Semantic memory stores factual knowledge and concepts in organized network structures. Network models represent concepts as nodes connected by associative links of varying strength. Spreading activation through these networks explains semantic priming effects and how activation of one concept influences processing of related concepts.
Use semantic priming paradigms where prior exposure to related words speeds target recognition, demonstrating the network connectivity underlying semantic memory.
From your work on memory encoding, you know that deeper, meaning-based processing produces stronger memory traces than shallow surface processing. Semantic memory is the system that stores this meaning-based knowledge: facts about the world, word meanings, categorical relationships, and conceptual knowledge. Unlike episodic memory (memories of specific personal events tied to time and place), semantic memory is largely context-free — you know that Paris is the capital of France without remembering when or how you learned it. Network models attempt to formalize how this knowledge is organized and how activating one piece of knowledge influences access to related pieces.

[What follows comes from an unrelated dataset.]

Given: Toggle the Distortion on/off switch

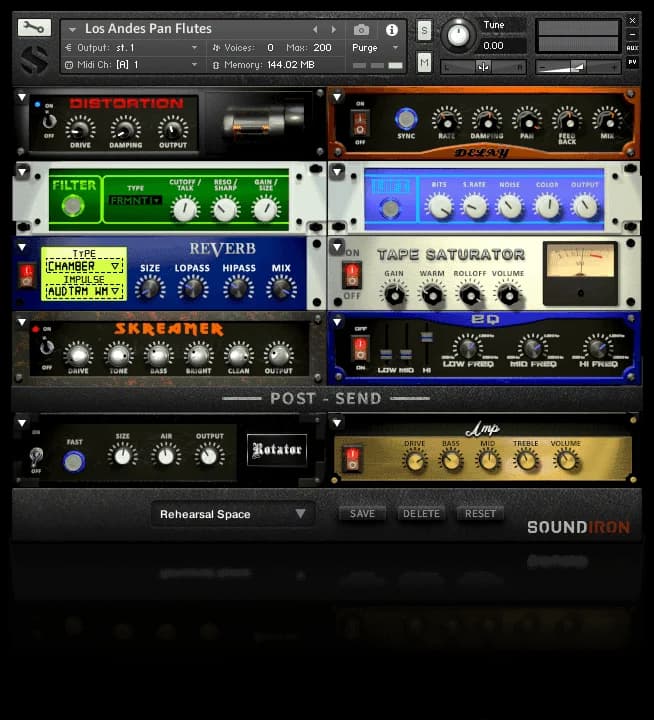Looking at the screenshot, I should [x=48, y=121].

The core architecture of network models is simple: concepts are represented as nodes in a network, connected by labeled links of varying strength. In Collins and Quillian's (1969) hierarchical network model, concepts are organized taxonomically — "canary" links to "bird" links to "animal," with properties stored at the highest applicable level. "Has wings" is stored at "bird," not duplicated for every bird species. This storage economy predicts that verifying "A canary can fly" should take longer than "A canary is yellow," because flight requires traversing up one level. Early experiments confirmed this prediction, suggesting a neat hierarchical structure. But the model failed when typicality was varied: people verify "A robin is a bird" faster than "A penguin is a bird," even though both are exactly one link from "bird." Typicality — how much a concept resembles the prototype — affects retrieval speed, and a pure hierarchy cannot explain this.

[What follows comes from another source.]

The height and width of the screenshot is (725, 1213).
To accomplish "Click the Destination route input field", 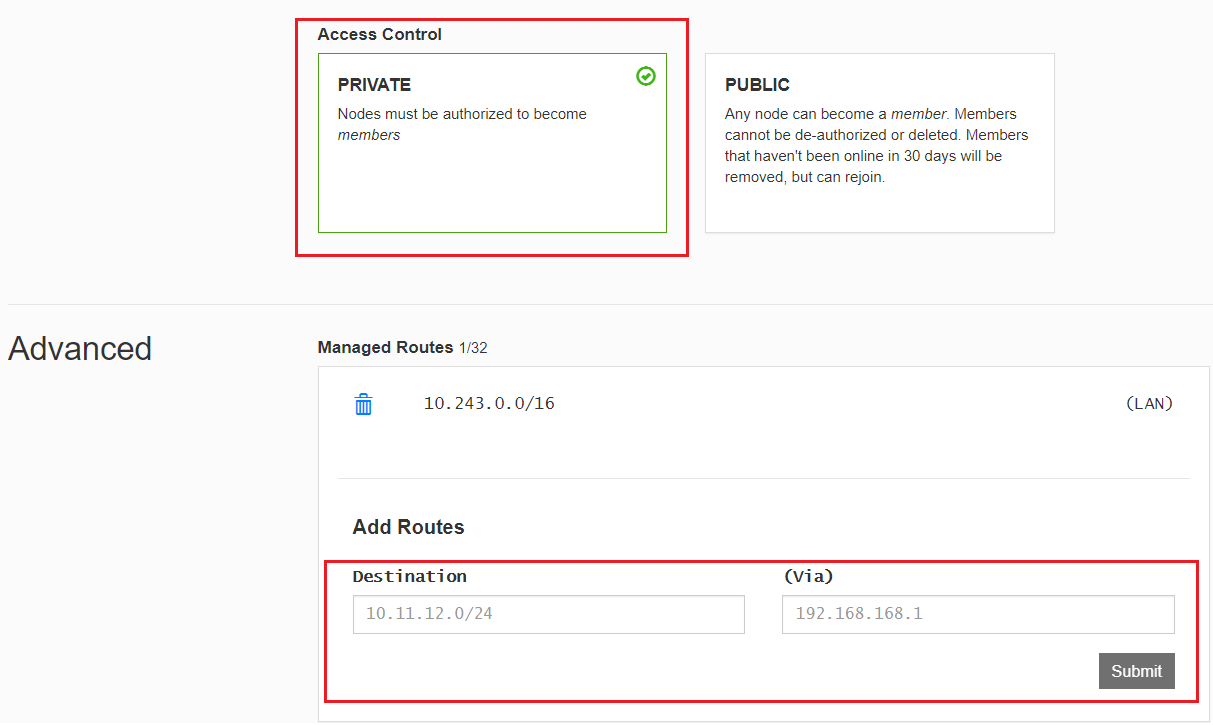I will point(548,614).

Collins and Loftus (1975) replaced the hierarchy with spreading activation networks, where link strength reflects degree of semantic relatedness rather than taxonomic level. When you activate the concept "fire," activation spreads outward through the network — strongly to closely associated concepts (fire engine, red, ambulance) and weakly to distant ones (sky, water). This spreading activation provides the mechanism for semantic priming: seeing the word "doctor" reduces your reaction time to recognize "nurse" because activation from "doctor" has already spread to the "nurse" node before the target appears. The amount of priming predicts the network distance between concepts — strongly associated pairs prime more, distant pairs prime less or not at all. Reaction time experiments can thus map the structure of semantic memory by measuring pairwise priming across large sets of word pairs.

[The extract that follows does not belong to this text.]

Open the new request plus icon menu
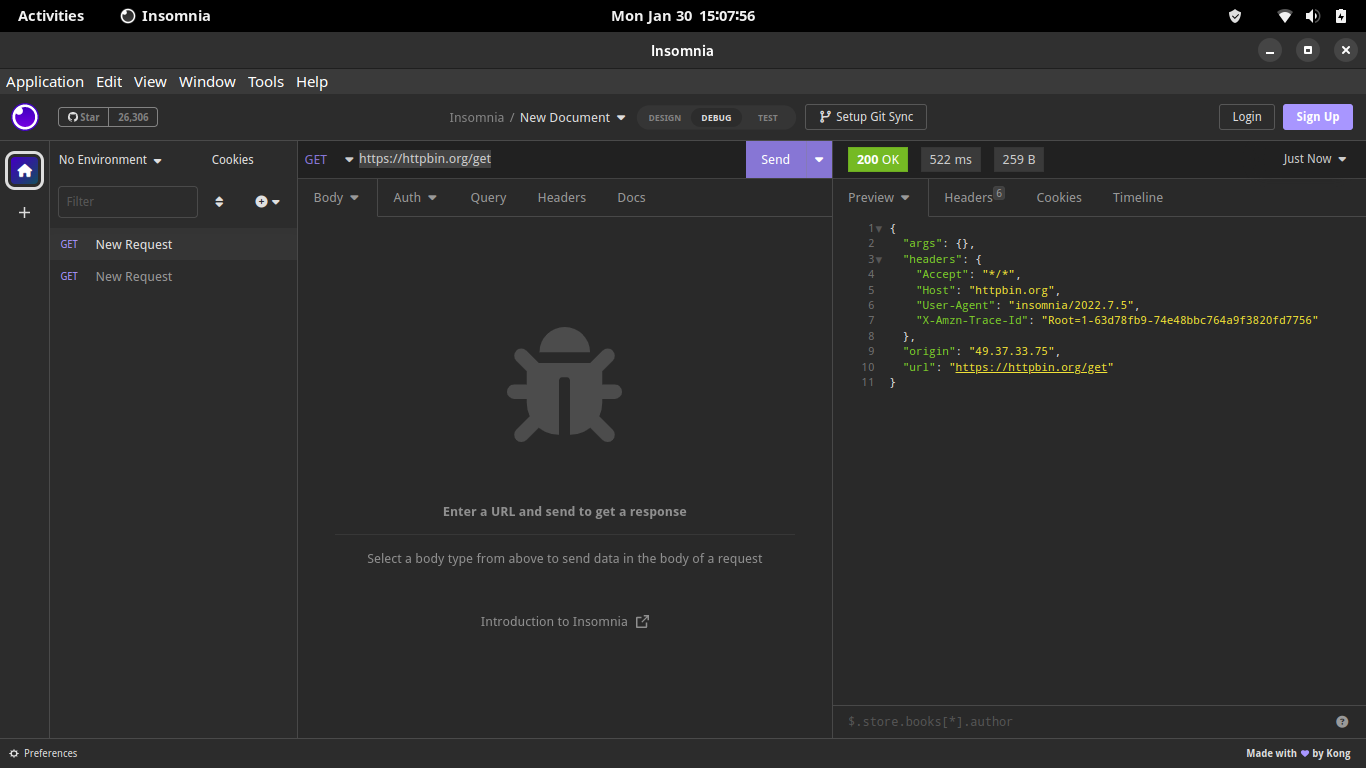Viewport: 1366px width, 768px height. 266,201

The network framework also illuminates how semantic memory breaks down in neurological conditions. In semantic dementia (caused by anterior temporal lobe atrophy), patients lose semantic knowledge gradually — but not randomly. They lose atypical category members before typical ones (knowing "dog" but losing "hyena"), fine-grained distinctions before broad categories ("animal" preserved after "dog" is lost), and peripheral properties before defining ones. This pattern is exactly what spreading activation networks predict: typical members and central properties are more densely connected and receive activation from more directions, making them more robust to partial damage. Atypical members with fewer strong connections are lost first because their representation depends on links that degrade early. The network is not just a metaphor — it is a mechanistic account of semantic organization that predicts both the normal structure of knowledge retrieval and the specific pattern in which that structure fails.